The Outer Banks refers to a grouping of islands off the coast of North Carolina in the Atlantic Ocean, a popular spot for fabulous fishing. Historically, the area is well-known for the infamous Roanoke Island, where colonists vanished without a trace in 1587. The Wright brothers also made their first flight near Kitty Hawk in 1903.
Fishing in the Outer Banks can be done in many ways: from the beach, using one of many fishing piers along the coast, or by chartering a boat to take you out into the waters. There are many species of fish you might reel in, depending on the time of year, including:
- Spanish mackerel
- Sea Mullet (also called King Mullet)
If you want to fish off the Outer Banks, you’ll need to get what’s called a coastal fishing license, which allows for fishing in coastal or joint fishing waters. This license is not good for freshwater inland fishing. The exception to this is for kids under 16 or those fishing from charter boats.
A 10-day coastal fishing license for North Carolina residents is $5 ($10 if you’re a non-resident). For a yearly license, residents pay $15, while non-residents are charged $30. These licenses can be purchased online (check the Division of Marine Fisheries website) or by visiting any number of tackle and bait shops in and around the Outer Banks.
Deciding on How to Fish
There are several different ways to fish the Outer Banks, and your success will vary due to location, weather, and time of year.
All along the coasts of the Outer Banks are expansive beaches, where it’s easy to simply cast a line out into the water. This is the most popular way to fish, as there are plenty of beaches to choose from.
It’s recommended to have a surfing rod. It casts a longer line and is more durable for the ocean currents and waves. Bait will depend on what you’re fishing for. Local tackle shops are more than happy to point you in the right direction.

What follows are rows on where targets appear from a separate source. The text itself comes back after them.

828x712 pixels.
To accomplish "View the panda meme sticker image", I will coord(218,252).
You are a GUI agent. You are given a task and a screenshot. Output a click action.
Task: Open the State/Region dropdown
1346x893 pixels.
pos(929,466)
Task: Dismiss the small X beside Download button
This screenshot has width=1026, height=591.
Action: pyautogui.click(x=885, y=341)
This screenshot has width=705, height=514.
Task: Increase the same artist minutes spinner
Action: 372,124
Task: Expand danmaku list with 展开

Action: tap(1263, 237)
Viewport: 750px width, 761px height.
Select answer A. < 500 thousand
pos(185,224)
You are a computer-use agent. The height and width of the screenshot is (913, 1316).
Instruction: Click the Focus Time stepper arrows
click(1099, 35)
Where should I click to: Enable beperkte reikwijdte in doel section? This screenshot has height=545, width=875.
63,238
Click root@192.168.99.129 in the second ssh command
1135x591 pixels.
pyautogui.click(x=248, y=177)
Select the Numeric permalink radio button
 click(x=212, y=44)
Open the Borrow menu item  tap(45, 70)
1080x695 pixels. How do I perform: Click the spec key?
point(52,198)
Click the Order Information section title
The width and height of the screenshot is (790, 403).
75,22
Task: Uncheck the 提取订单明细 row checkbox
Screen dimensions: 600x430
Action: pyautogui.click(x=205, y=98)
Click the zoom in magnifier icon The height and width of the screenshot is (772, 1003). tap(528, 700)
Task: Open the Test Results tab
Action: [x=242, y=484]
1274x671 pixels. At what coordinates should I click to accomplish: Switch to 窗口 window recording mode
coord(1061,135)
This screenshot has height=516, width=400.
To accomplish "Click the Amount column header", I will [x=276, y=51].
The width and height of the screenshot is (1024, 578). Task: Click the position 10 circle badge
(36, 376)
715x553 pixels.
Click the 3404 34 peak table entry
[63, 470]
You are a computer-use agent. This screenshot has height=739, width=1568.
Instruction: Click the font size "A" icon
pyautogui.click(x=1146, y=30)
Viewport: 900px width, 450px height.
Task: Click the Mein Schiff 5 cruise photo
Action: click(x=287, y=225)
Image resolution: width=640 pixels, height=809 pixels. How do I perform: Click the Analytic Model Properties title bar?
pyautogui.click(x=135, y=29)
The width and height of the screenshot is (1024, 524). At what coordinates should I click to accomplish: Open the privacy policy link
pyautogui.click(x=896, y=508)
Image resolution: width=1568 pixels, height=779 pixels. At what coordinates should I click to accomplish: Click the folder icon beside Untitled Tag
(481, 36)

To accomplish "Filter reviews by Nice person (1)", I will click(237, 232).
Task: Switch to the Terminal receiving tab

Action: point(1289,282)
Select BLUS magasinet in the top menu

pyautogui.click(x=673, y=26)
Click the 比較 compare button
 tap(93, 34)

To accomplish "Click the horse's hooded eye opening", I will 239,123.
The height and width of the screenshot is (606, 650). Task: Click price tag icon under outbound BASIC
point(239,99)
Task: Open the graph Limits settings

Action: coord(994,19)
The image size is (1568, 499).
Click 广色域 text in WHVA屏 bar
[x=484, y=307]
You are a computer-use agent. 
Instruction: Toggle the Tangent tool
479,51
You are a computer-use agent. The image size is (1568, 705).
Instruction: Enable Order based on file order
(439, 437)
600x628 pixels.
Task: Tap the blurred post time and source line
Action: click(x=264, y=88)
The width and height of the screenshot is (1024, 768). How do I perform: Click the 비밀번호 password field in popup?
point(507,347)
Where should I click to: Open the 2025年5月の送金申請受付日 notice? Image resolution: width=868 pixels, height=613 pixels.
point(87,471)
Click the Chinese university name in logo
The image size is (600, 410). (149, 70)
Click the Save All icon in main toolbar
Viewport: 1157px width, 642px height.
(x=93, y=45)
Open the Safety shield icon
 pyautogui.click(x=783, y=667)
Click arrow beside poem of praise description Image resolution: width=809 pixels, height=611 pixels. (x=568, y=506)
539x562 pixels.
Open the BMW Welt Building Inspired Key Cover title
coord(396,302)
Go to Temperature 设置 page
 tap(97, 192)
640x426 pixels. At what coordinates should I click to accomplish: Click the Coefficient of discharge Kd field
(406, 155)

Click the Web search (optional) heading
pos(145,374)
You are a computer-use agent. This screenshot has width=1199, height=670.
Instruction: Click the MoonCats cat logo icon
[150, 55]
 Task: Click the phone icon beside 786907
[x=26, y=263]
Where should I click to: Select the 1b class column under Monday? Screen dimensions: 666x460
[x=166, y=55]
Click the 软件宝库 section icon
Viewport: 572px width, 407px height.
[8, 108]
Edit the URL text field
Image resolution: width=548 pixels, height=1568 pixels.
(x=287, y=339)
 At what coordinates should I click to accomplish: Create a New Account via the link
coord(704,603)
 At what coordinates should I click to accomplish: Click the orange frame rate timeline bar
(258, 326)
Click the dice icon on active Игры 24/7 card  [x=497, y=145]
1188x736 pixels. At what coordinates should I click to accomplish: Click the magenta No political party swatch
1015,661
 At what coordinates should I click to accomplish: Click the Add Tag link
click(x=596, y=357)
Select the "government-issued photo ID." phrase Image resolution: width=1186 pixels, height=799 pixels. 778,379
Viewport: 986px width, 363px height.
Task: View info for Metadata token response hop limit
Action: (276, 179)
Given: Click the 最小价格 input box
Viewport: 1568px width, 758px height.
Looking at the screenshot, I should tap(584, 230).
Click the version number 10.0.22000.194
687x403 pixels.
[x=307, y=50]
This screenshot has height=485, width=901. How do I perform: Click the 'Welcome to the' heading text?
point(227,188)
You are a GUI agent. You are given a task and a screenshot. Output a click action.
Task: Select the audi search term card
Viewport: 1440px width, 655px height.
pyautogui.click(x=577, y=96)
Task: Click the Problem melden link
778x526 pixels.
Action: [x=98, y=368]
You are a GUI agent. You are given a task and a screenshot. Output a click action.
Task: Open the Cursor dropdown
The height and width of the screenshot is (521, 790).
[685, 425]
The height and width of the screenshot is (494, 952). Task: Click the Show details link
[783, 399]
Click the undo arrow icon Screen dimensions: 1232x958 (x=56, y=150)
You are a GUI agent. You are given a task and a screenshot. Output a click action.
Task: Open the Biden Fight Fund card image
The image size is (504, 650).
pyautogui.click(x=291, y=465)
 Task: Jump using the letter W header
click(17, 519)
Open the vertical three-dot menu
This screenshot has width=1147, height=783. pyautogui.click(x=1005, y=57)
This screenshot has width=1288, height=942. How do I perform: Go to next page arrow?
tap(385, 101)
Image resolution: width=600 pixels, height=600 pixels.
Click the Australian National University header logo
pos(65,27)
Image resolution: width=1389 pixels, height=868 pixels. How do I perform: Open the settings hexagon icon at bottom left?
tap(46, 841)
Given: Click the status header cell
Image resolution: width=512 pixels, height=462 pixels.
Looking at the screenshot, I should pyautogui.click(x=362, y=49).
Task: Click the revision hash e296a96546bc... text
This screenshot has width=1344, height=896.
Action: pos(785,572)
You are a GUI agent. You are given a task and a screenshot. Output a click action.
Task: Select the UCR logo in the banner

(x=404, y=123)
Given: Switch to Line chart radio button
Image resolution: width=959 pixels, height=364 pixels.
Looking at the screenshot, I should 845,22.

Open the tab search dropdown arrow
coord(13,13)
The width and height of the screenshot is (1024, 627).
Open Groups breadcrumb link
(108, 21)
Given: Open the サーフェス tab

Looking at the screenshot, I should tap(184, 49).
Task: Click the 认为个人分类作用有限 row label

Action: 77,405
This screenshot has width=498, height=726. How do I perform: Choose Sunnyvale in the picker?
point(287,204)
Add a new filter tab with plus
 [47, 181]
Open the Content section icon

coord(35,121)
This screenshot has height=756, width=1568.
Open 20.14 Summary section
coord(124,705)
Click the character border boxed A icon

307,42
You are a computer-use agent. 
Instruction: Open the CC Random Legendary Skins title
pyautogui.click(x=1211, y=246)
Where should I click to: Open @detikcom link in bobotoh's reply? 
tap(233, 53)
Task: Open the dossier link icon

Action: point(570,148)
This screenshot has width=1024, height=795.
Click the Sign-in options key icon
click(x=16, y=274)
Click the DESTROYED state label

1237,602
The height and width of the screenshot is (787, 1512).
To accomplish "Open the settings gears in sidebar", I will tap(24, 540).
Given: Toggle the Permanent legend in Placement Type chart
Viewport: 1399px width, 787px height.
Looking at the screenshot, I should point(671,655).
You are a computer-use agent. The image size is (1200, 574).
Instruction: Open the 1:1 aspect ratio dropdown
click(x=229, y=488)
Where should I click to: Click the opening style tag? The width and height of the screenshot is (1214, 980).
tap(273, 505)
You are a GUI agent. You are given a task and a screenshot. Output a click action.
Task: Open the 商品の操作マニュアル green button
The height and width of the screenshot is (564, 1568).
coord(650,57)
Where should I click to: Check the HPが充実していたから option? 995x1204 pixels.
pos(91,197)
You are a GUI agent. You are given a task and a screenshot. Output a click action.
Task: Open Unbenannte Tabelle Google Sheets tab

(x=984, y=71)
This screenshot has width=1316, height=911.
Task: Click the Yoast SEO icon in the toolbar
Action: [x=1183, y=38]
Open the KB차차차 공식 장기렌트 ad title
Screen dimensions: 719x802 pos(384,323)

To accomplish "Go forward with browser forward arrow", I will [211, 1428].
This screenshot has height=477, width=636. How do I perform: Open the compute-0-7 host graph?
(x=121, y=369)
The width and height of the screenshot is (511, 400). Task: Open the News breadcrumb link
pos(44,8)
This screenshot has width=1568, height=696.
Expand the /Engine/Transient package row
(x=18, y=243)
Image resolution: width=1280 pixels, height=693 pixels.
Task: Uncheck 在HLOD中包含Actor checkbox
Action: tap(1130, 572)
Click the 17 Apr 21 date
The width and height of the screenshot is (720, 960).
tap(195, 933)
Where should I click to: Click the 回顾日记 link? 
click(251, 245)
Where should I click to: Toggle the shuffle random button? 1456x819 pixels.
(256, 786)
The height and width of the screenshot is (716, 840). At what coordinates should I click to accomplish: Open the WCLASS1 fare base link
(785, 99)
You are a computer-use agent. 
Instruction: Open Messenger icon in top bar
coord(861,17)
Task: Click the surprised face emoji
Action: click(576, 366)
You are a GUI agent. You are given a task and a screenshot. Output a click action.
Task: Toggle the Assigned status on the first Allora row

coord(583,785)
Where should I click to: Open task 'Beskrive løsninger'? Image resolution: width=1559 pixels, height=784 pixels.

You might want to check out some of the different hot spots in the area. Some of these locations offer good fishing all year round. These are:
- Cape Point – This is a point where two major Atlantic currents come together, and is a great location for fishing, especially in September and October.
- The Hook – About 100 yards south of Cape Point, this location offers comparable fishing.
- Inlets – There are many inlets around the islands for great fishing, including the Oregon Inlet and newly created Irene’s Inlet.
All around the outer banks are fishing piers. No matter where you’re staying, you’ll find a pier within walking distance.
Fishing piers have their own ‘license’, so you don’t have to have your own coastal fishing license if you use one of these locations. They do charge a small admission fee.
Here’s a list of some of the popular fishing piers:
- Avalon Fishing Pier – One of the oldest fishing piers, it’s located in Kill Devil Hills. It has a tackle shop and is open seasonally 24 hours a day.
- Nags Head Pier – Also an old pier, it offers a restaurant and tackle shop and is open seasonally 24 hours a day.
- Jennette’s Pier – Originally dated to 1939, this pier is recently remodeled and is a partner with the North Carolina Aquarium, with exhibits and fun stuff for the kids.
- South Nags Head Pier – This is a quieter location with a restaurant and tackle shop. It’s open seasonally 24 hours a day.
- Hatteras Island Pier – Offers a small tackle shop, a game room, and a great view of the ocean.
- Avon Pier – Open seasonally, it provides a tackle shop and gift shop.
Charter and Deep Sea Fishing
Chartering a boat to take you away from the banks is also a great way to fish the Outer Banks. They’ll leave early in the morning to take advantage of the best fishing times. Peak times are July through August, so if you want to charter, make sure to book far in advance!
Many charters will also clean and package your catch.
No matter which route you choose, be it on the beach, pier, or charter fishing, you’re guaranteed to have a great time fishing the Outer Banks.